Data lines »

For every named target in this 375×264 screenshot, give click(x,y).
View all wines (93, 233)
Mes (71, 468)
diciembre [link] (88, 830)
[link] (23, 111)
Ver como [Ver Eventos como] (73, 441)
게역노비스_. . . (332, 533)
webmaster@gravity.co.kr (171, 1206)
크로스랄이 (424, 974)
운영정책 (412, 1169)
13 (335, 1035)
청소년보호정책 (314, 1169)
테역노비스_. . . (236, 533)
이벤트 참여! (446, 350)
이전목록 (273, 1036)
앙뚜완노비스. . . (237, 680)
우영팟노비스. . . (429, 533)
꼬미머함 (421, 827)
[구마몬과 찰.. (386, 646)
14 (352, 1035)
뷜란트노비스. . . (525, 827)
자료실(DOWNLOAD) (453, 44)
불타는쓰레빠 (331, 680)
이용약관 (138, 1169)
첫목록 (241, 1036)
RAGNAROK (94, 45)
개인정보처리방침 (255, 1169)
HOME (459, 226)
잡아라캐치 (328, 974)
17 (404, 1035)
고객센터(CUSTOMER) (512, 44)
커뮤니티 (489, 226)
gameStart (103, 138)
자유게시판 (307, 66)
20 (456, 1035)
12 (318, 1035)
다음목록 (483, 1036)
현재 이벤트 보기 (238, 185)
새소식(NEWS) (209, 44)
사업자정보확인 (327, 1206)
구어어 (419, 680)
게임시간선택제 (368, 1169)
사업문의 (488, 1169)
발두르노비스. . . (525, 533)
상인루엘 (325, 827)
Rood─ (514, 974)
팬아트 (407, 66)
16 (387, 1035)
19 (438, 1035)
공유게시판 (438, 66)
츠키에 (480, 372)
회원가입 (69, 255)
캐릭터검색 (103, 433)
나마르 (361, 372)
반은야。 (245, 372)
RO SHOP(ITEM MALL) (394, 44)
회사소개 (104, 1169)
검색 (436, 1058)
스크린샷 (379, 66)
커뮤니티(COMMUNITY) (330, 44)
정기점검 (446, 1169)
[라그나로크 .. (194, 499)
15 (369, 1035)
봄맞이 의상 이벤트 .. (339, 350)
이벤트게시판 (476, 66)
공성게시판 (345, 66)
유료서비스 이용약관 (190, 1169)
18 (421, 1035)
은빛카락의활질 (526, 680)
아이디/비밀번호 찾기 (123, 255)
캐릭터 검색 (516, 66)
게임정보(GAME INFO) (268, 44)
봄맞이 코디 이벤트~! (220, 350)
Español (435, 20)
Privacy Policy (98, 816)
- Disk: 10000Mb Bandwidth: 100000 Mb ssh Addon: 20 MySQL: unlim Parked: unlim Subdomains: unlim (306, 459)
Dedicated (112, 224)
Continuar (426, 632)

Exercise » Copy the data word for word, beginning at the line that contains "RAGNAROK (94, 45)" and stopping after the line that contains "사업자정보확인 (327, 1206)".

Correct response »
RAGNAROK (94, 45)
개인정보처리방침 (255, 1169)
HOME (459, 226)
잡아라캐치 (328, 974)
17 (404, 1035)
고객센터(CUSTOMER) (512, 44)
커뮤니티 (489, 226)
gameStart (103, 138)
자유게시판 (307, 66)
20 (456, 1035)
12 (318, 1035)
다음목록 (483, 1036)
현재 이벤트 보기 (238, 185)
새소식(NEWS) (209, 44)
사업자정보확인 (327, 1206)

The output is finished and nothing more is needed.